Screenshot grounding data
┏━━
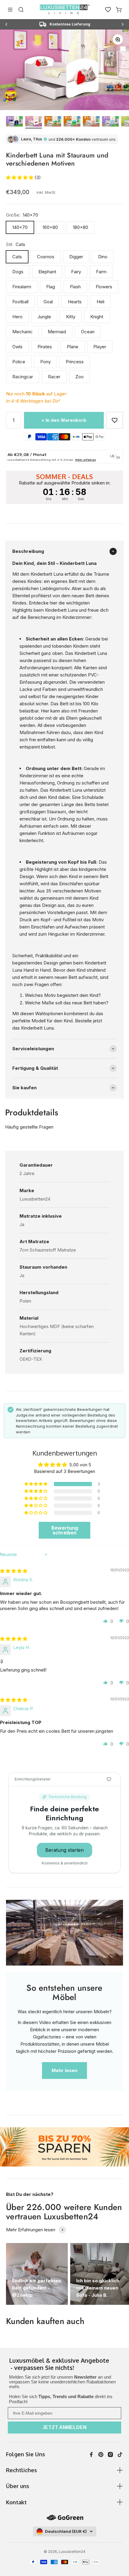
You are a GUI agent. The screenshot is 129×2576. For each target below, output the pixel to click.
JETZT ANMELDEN (64, 2427)
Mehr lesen (64, 2070)
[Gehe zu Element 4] (72, 122)
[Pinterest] (101, 2455)
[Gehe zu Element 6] (110, 122)
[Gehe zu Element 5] (91, 122)
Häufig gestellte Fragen (29, 1127)
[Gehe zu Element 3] (52, 122)
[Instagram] (110, 2455)
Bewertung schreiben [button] (64, 1530)
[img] (13, 1571)
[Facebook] (91, 2455)
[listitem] (64, 2364)
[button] (20, 177)
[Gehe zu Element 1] (14, 122)
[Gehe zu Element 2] (33, 122)
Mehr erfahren (85, 459)
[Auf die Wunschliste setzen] (114, 420)
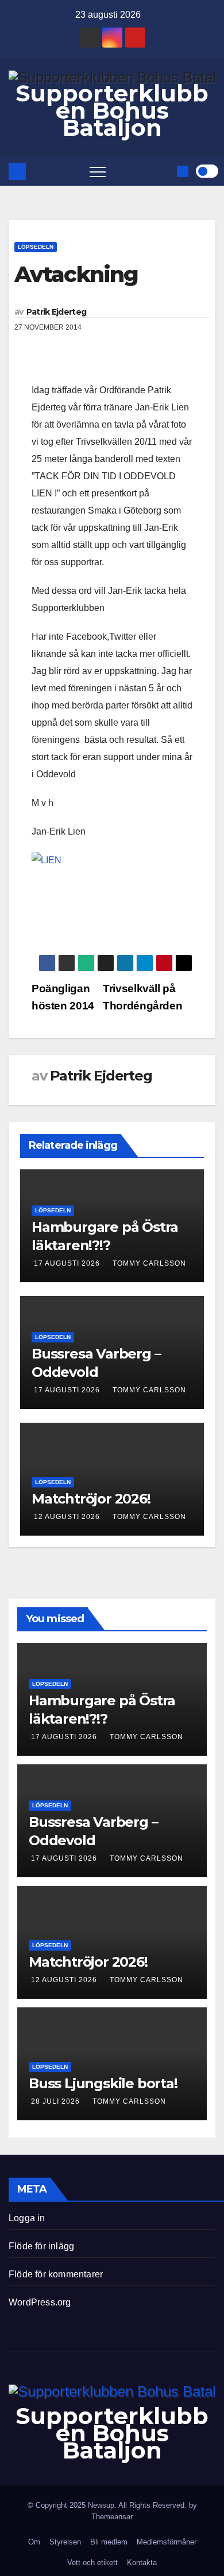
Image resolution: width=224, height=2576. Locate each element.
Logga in (27, 2218)
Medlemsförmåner (166, 2542)
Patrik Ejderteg (56, 312)
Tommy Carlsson (149, 1263)
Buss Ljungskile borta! (103, 2083)
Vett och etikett (92, 2562)
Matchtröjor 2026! (91, 1498)
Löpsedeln (35, 247)
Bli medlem (109, 2542)
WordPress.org (40, 2302)
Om (34, 2542)
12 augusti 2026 (67, 1517)
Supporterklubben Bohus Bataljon (112, 110)
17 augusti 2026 (67, 1263)
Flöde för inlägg (41, 2246)
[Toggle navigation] (97, 171)
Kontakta (142, 2562)
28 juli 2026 (56, 2101)
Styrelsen (65, 2542)
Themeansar (112, 2516)
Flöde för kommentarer (56, 2274)
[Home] (17, 171)
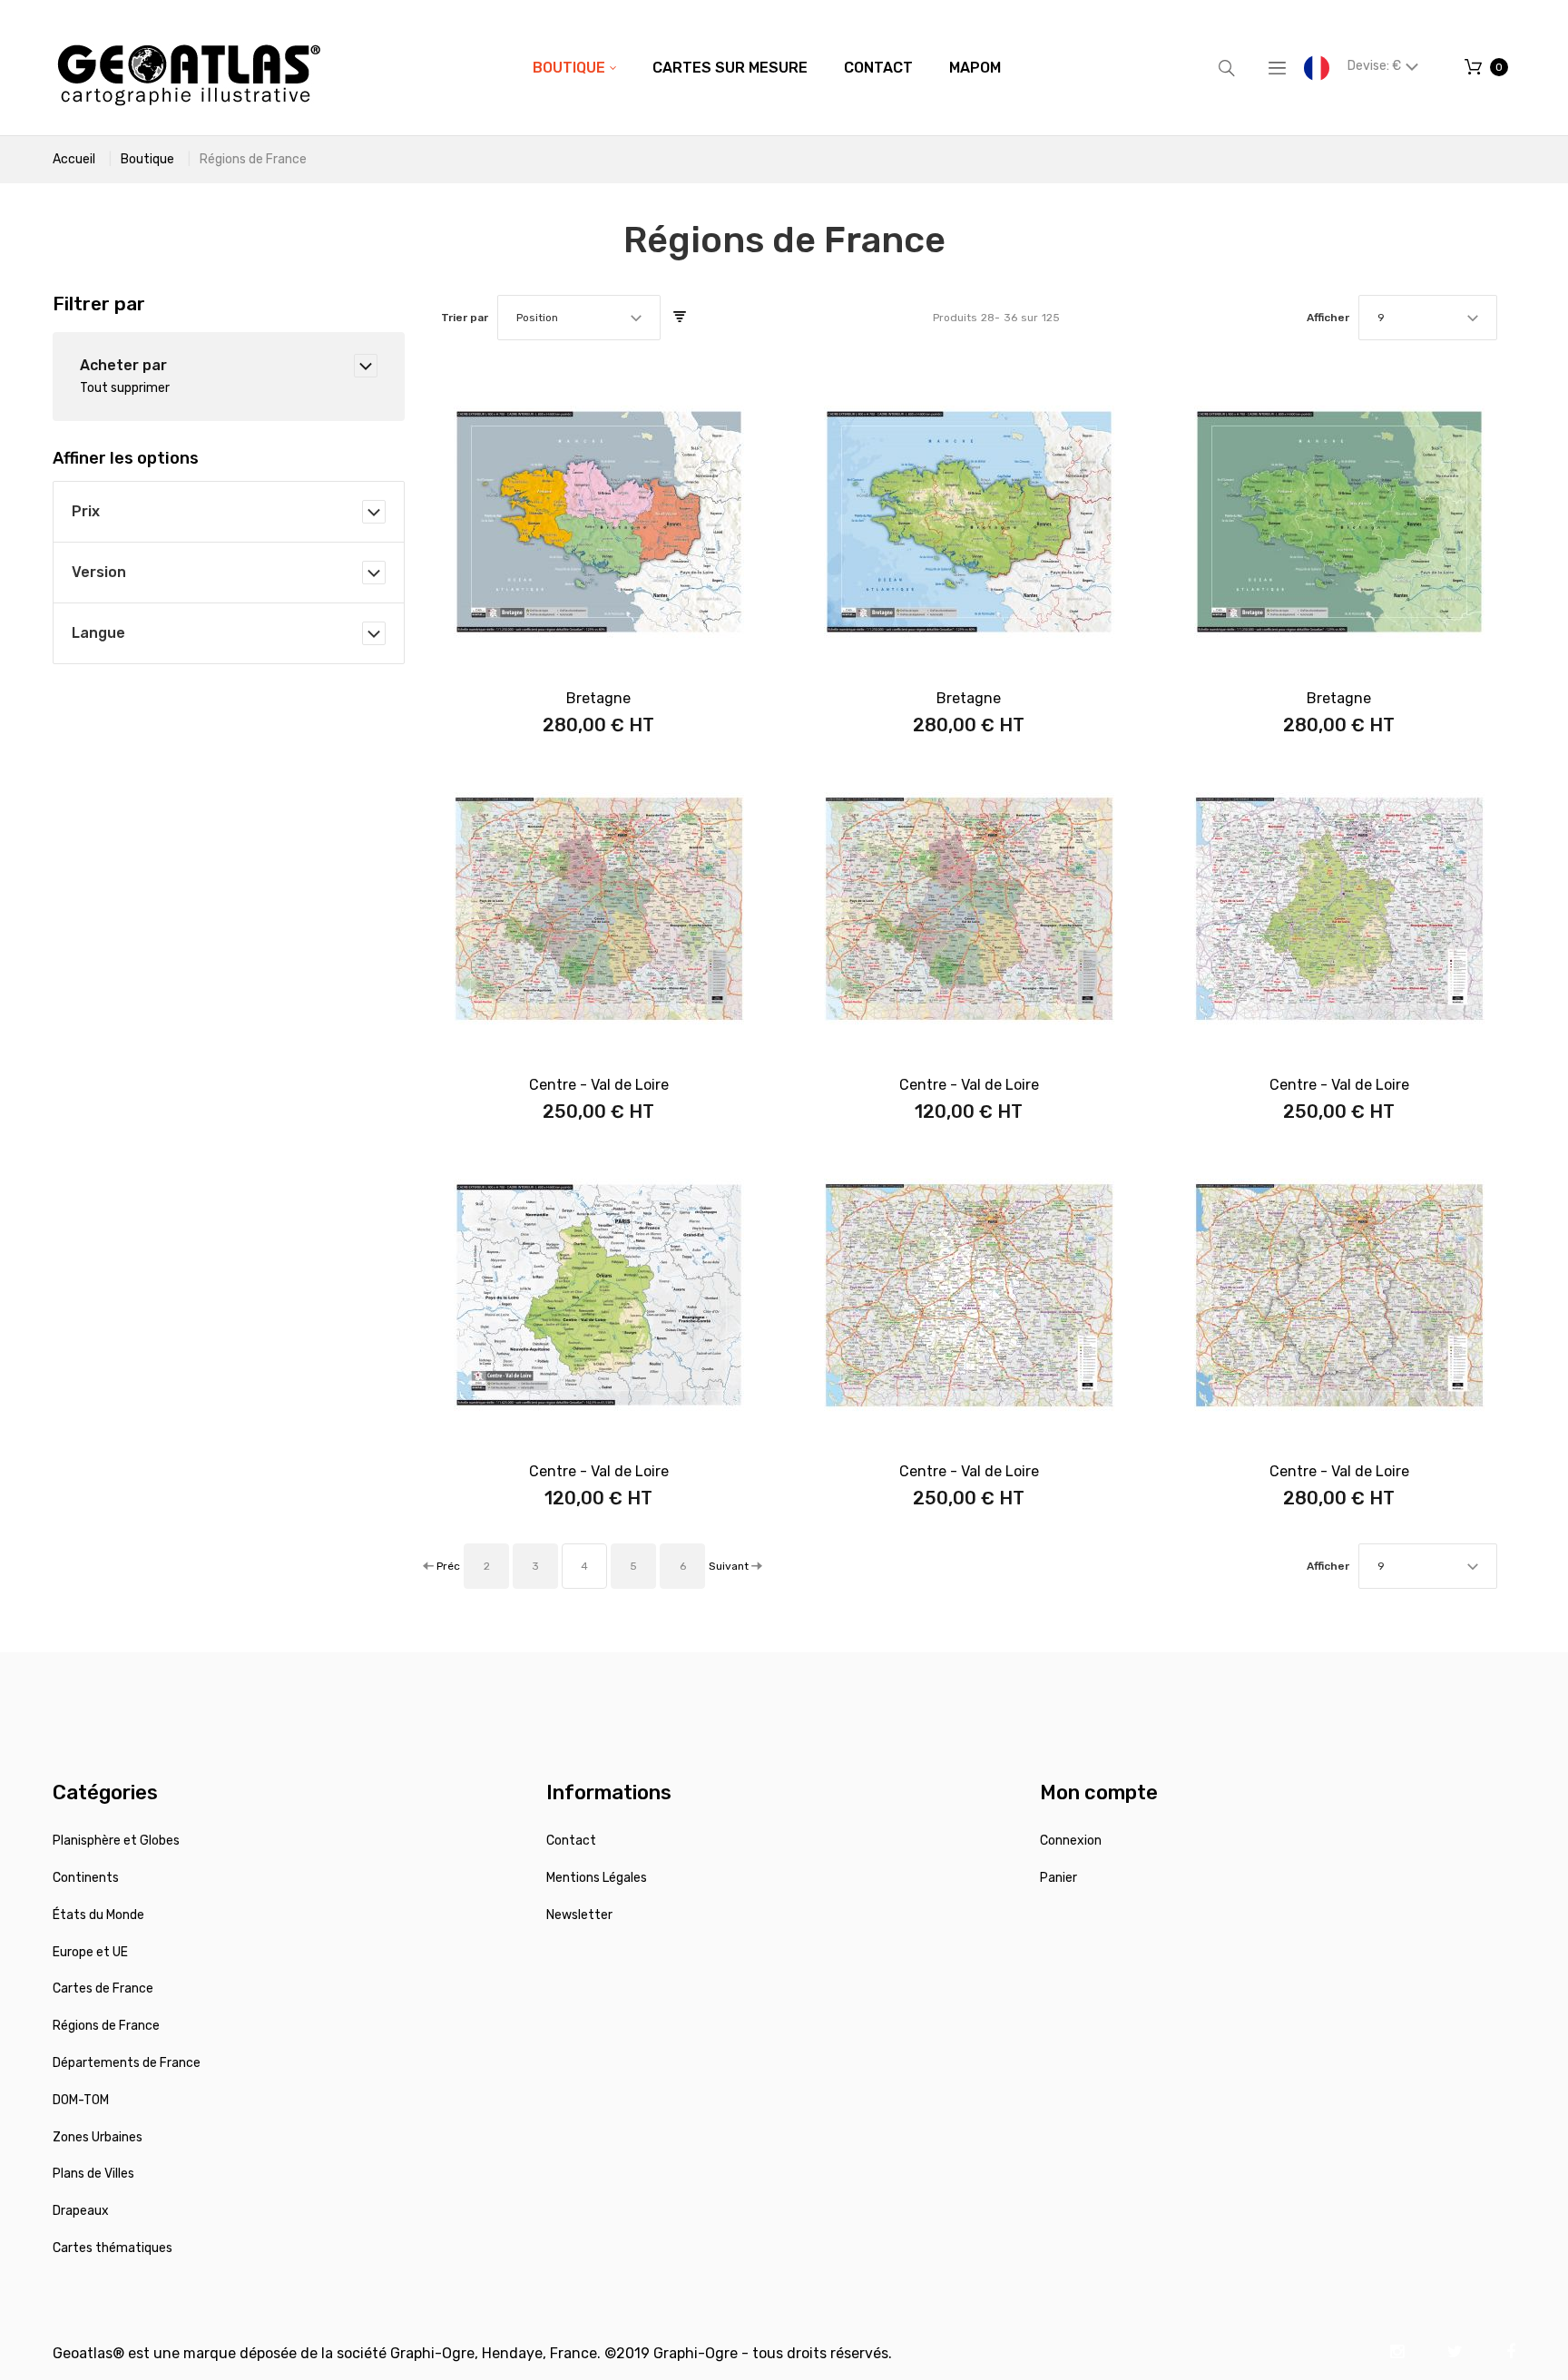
┗━━
YOUR GOAL ▸
Beginning with the line holding "[listitem] (64, 2364)", copy each line exactly through the end of the records above, and leave every picture out.

SOLUTION TO THE PROBLEM ▸
[listitem] (64, 2364)
[button] (20, 177)
[Gehe zu Element 1] (14, 122)
[Gehe zu Element 2] (33, 122)
Mehr erfahren (85, 459)
[Auf die Wunschliste setzen] (114, 420)
Image resolution: width=224, height=2576. Locate each element.
Logga in (27, 2218)
Medlemsförmåner (166, 2542)
Patrik Ejderteg (56, 312)
Tommy Carlsson (149, 1263)
Buss Ljungskile borta! (103, 2083)
Vett och etikett (92, 2562)
Matchtröjor 2026! (91, 1498)
Löpsedeln (35, 247)
Bli medlem (109, 2542)
WordPress.org (40, 2302)
Om (34, 2542)
12 augusti 2026 (67, 1517)
Supporterklubben Bohus Bataljon (112, 110)
17 augusti 2026 (67, 1263)
Flöde för inlägg (41, 2246)
[Toggle navigation] (97, 171)
Kontakta (142, 2562)
28 juli 2026 (56, 2101)
Styrelsen (65, 2542)
Themeansar (112, 2516)
Flöde för kommentarer (56, 2274)
[Home] (17, 171)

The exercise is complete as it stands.